-- Task requirements --
There is a line containing "The image size" in the records below. Repeat it and every line after it, exactly, through the final line, but no pictures.

(Provided information Opens)

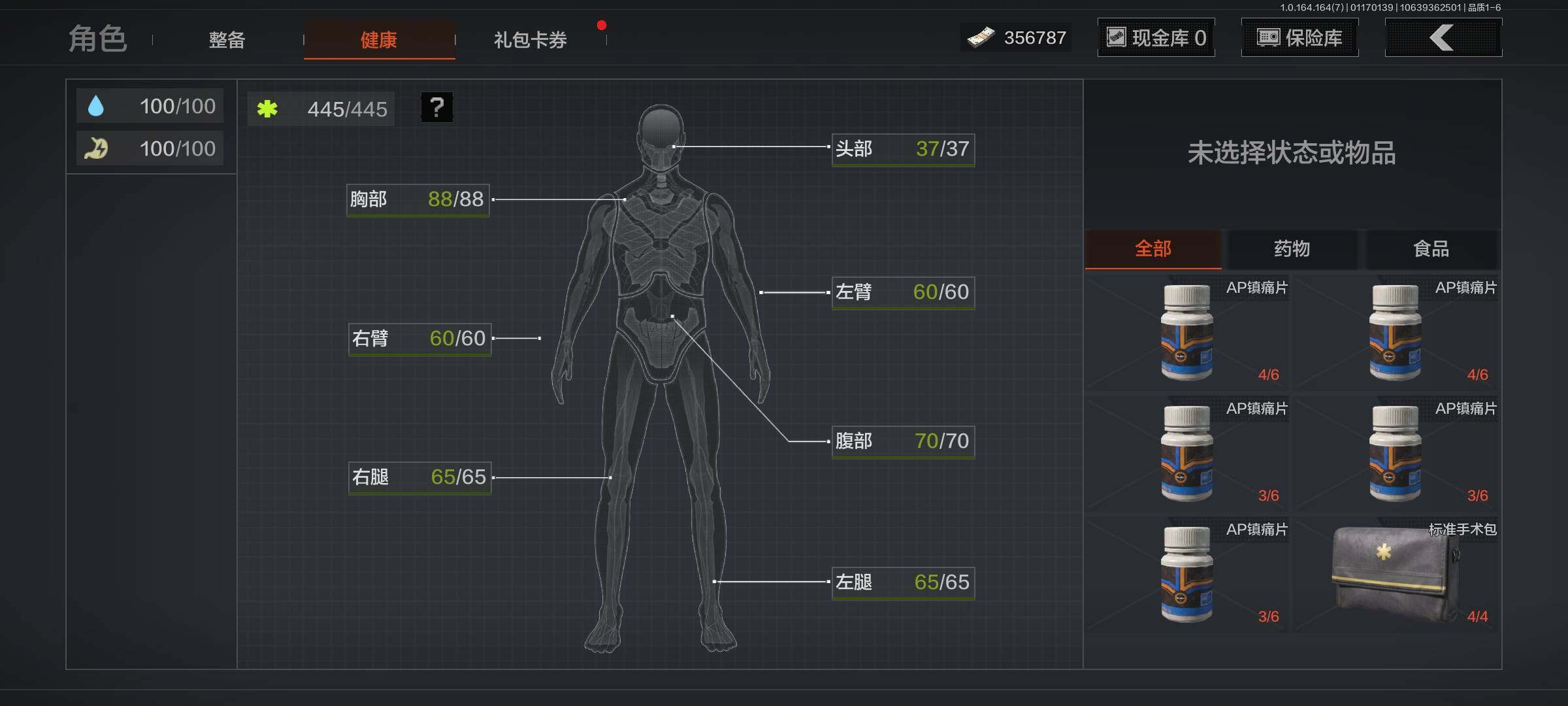Click the cash banknote currency icon
The width and height of the screenshot is (1568, 706).
(x=981, y=38)
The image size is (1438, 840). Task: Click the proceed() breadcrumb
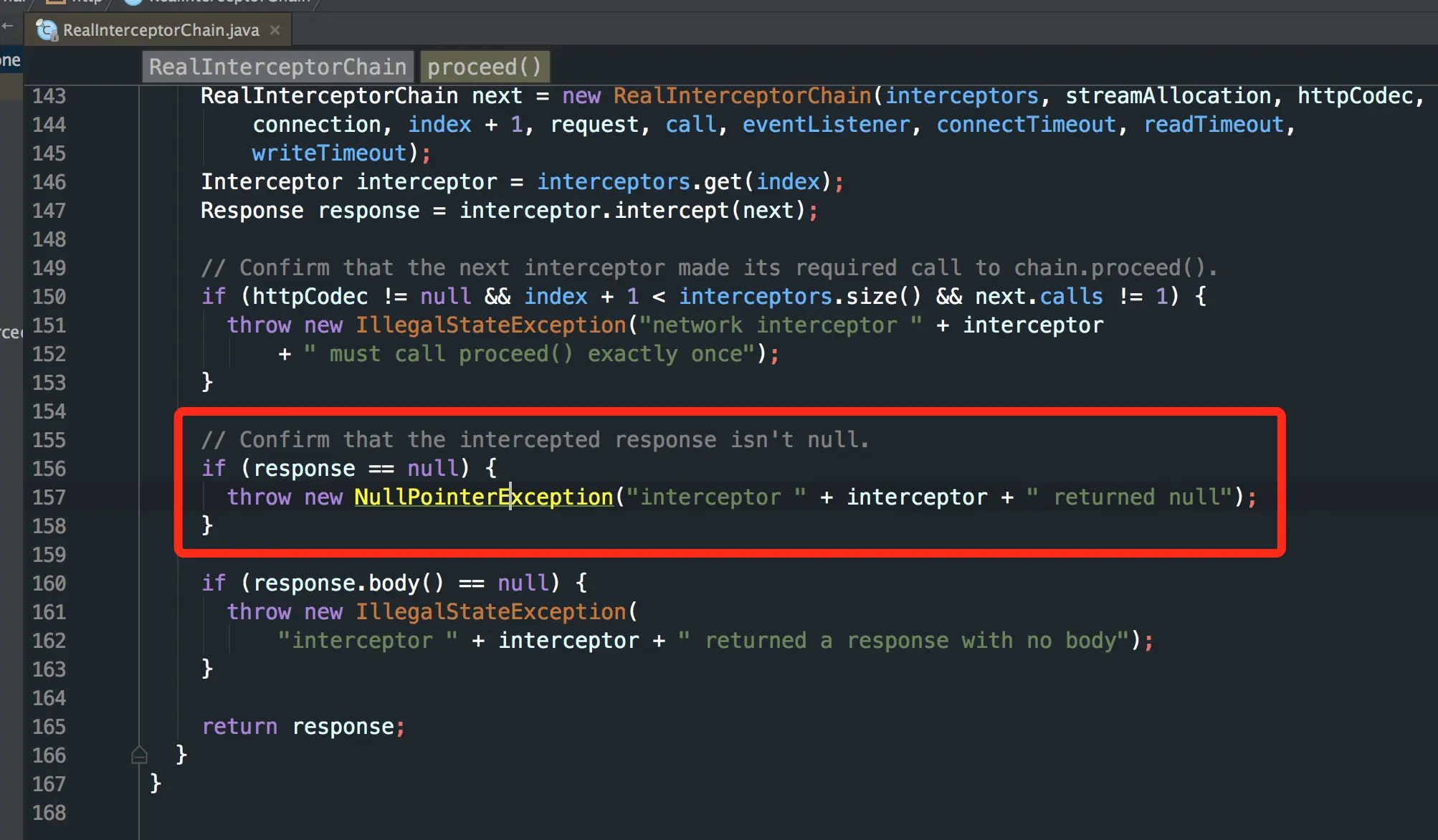484,67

(Provided information Closes)

-- Solution for this task --
The image size is (1438, 840). Task: Click the proceed() breadcrumb
484,67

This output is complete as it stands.